GIVEN RECORDS START

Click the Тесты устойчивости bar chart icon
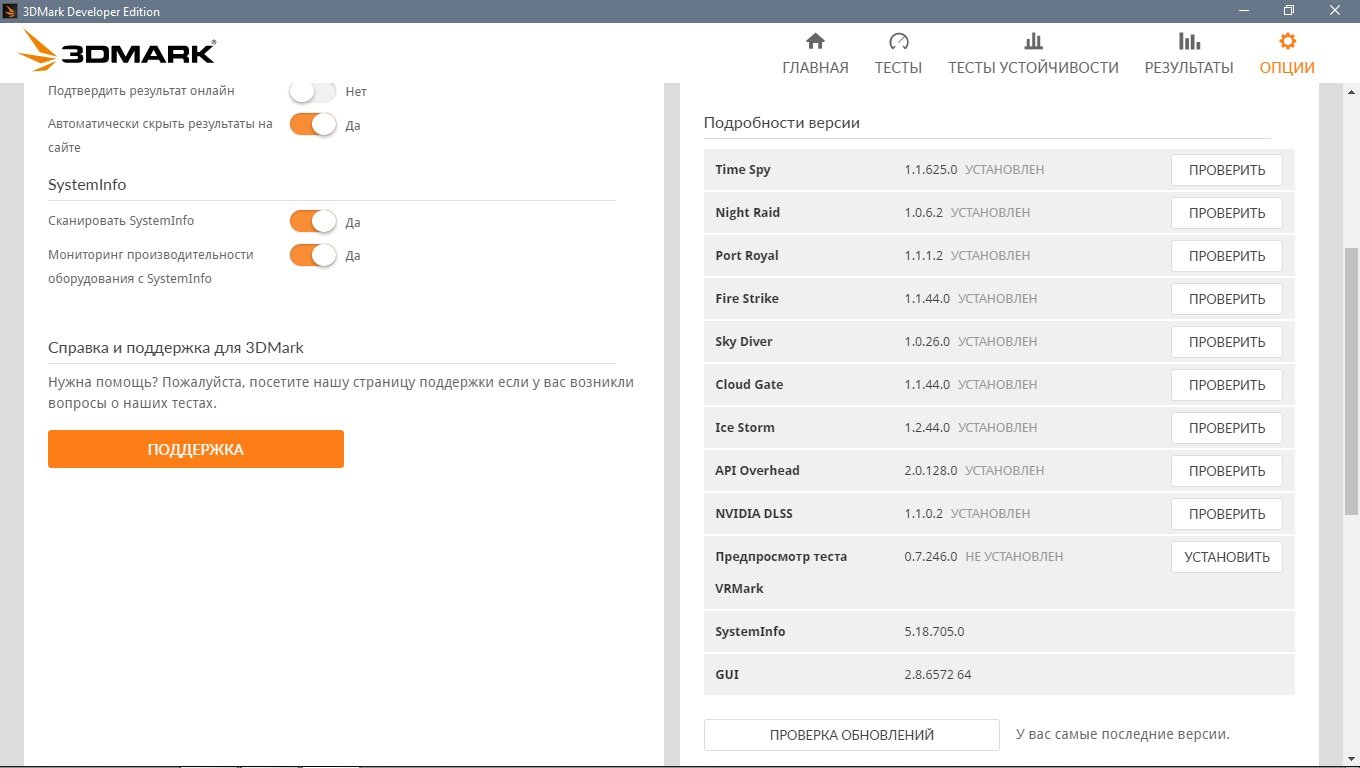This screenshot has height=768, width=1360. 1033,41
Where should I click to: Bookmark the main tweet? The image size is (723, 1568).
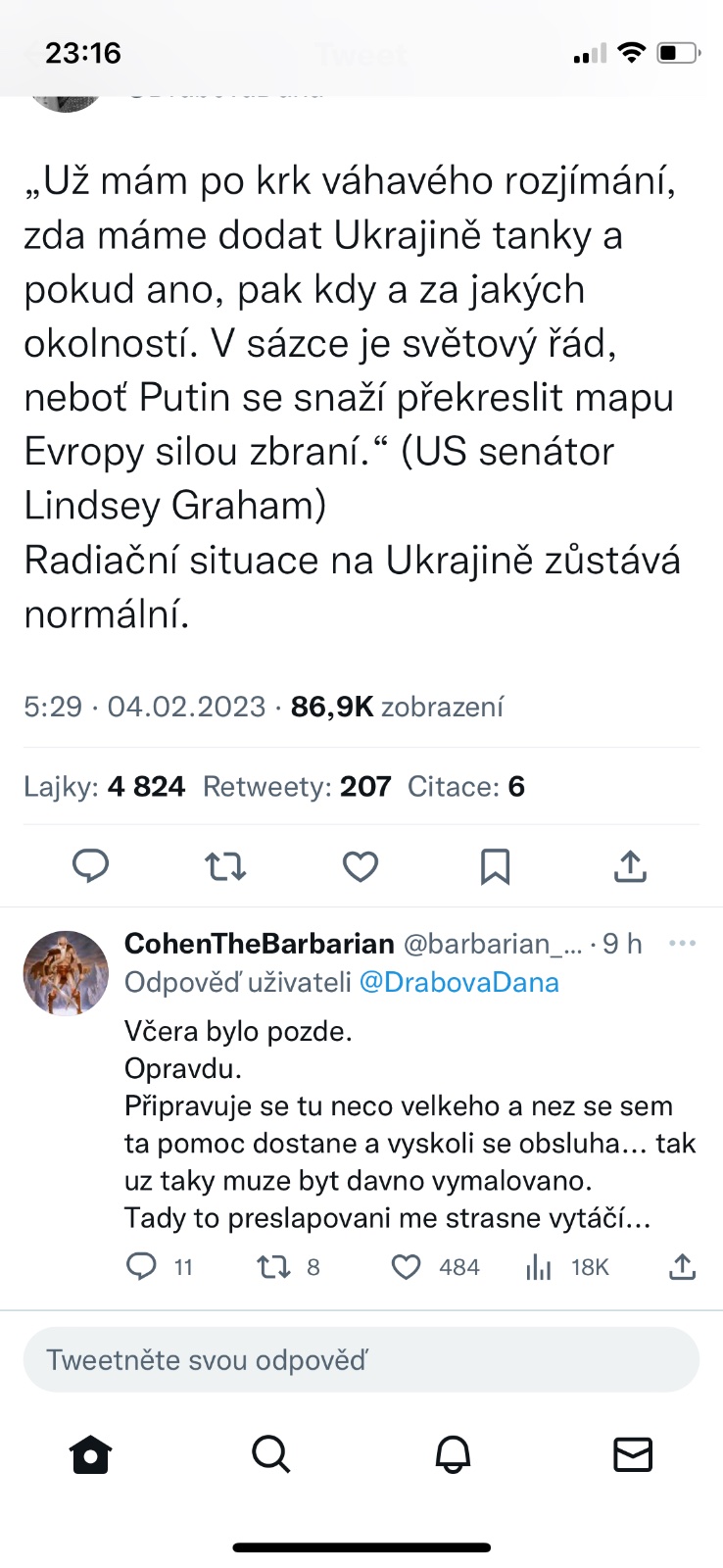495,866
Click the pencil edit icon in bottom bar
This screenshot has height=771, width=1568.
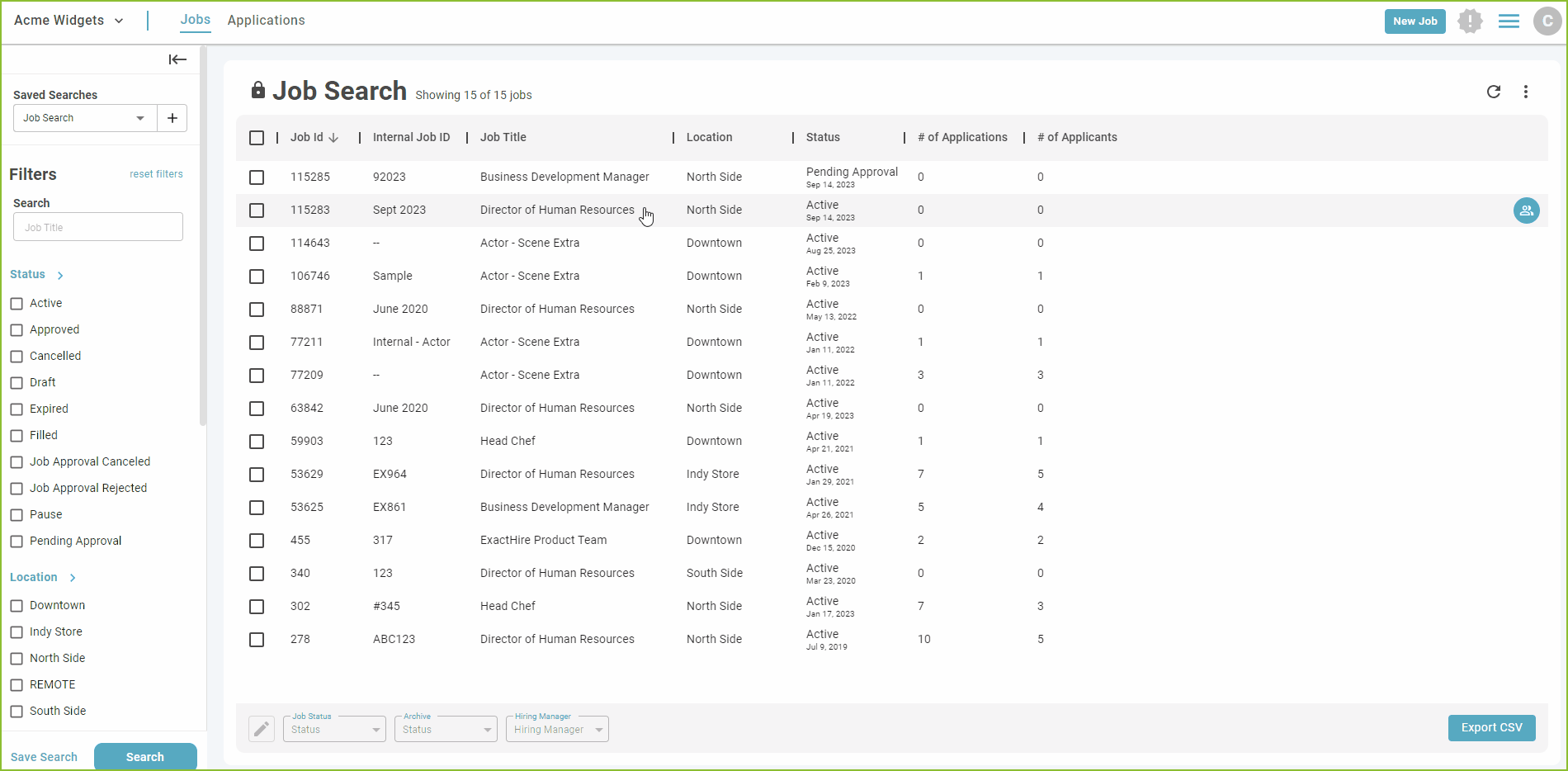262,729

GIVEN RECORDS END

PROBLEM STATEMENT: Please transcribe the entries precisely and omit any images they hold.

RESULT OF THIS TASK:
Click the Тесты устойчивости bar chart icon
This screenshot has height=768, width=1360. 1033,41
Where should I click to: Bookmark the main tweet? The image size is (723, 1568).
495,866
Click the pencil edit icon in bottom bar
This screenshot has height=771, width=1568.
262,729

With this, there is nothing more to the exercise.